TEXT FOR ANALYSIS:

———

How did you get involved with long-distance swimming?
(More than 10 years ago) my son said he wanted to swim the Peaks to Portland in memory of my brother Robbie. I said, “That’s so sweet. I wish I could do that,” and he said, “Well, you could if you tried,” so I did.
What fuels your passion?
I love the sport. It’s a lot of fun. We’re also really focused on the Swim for Your Heart Feb 14. I don’t want to see any other family go through what we went through with Robbie.
What female athletes have inspired you?
Penny Palfrey from Australia. She’s one of the top open-water swimmers in the world. She gave me a lot of tips for swimming the Strait of Gibraltar. Lynne Cox, who wrote “Swimming to Antarctica.” She’s well known in the swimming world. We’ve corresponded a number of times. Barbara Held, from California. She was almost in the Olympics, then she got out of swimming for a number of years. Just a couple of years ago, she started getting back into it. She’s in her 50s.

———

MATERIAL SHOWN:
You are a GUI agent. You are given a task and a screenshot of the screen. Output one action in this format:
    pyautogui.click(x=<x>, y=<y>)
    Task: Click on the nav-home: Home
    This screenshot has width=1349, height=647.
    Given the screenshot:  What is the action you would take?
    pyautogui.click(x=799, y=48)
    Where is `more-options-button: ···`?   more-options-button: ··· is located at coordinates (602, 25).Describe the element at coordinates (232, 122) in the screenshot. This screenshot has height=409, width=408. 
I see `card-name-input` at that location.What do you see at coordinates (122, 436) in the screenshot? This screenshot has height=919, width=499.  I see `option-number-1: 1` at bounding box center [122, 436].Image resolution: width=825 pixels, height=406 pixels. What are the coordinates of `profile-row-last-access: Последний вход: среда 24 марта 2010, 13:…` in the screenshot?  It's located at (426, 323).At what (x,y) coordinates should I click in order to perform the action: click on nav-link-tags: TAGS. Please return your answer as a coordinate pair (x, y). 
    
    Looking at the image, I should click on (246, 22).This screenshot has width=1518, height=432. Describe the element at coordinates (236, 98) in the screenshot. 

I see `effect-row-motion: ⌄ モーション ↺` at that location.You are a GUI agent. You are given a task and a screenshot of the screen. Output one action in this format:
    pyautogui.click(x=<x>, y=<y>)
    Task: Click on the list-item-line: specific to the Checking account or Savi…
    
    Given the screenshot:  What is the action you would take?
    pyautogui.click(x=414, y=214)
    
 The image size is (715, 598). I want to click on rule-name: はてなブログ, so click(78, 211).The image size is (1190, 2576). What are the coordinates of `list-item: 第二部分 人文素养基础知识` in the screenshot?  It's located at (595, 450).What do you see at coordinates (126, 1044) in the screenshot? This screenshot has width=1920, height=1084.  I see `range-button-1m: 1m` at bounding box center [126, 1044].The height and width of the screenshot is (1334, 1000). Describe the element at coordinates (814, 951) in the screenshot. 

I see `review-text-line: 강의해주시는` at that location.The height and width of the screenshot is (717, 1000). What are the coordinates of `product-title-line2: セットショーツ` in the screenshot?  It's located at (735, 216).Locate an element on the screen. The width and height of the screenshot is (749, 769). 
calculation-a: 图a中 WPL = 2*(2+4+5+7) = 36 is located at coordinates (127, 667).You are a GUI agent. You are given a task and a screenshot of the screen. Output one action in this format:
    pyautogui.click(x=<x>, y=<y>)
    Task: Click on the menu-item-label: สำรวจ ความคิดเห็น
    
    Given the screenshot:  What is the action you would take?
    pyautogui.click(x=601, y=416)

———

YOUR INSTRUCTIONS:
Proceed with the interview on long-distance swimming, continuing it from its final answer. The rows are separate material and are not part of the swimming interview.

ANSWER FOR THE TASK:
What are your goals?
I have a lot of things on the back burner. In October I’ll be swimming Catalina (21-mile channel off the California coast). I’m a little bit leery of that one because of the great white (sharks). There’s another swim off the coast of Japan. There’s a lot of other great swims out there.
What advice do you have for a woman taking up your sport?
I’d say if they enjoy swimming, then to give it a try. There are some people who’ve never tried it, and find they love it, and I’m one of those.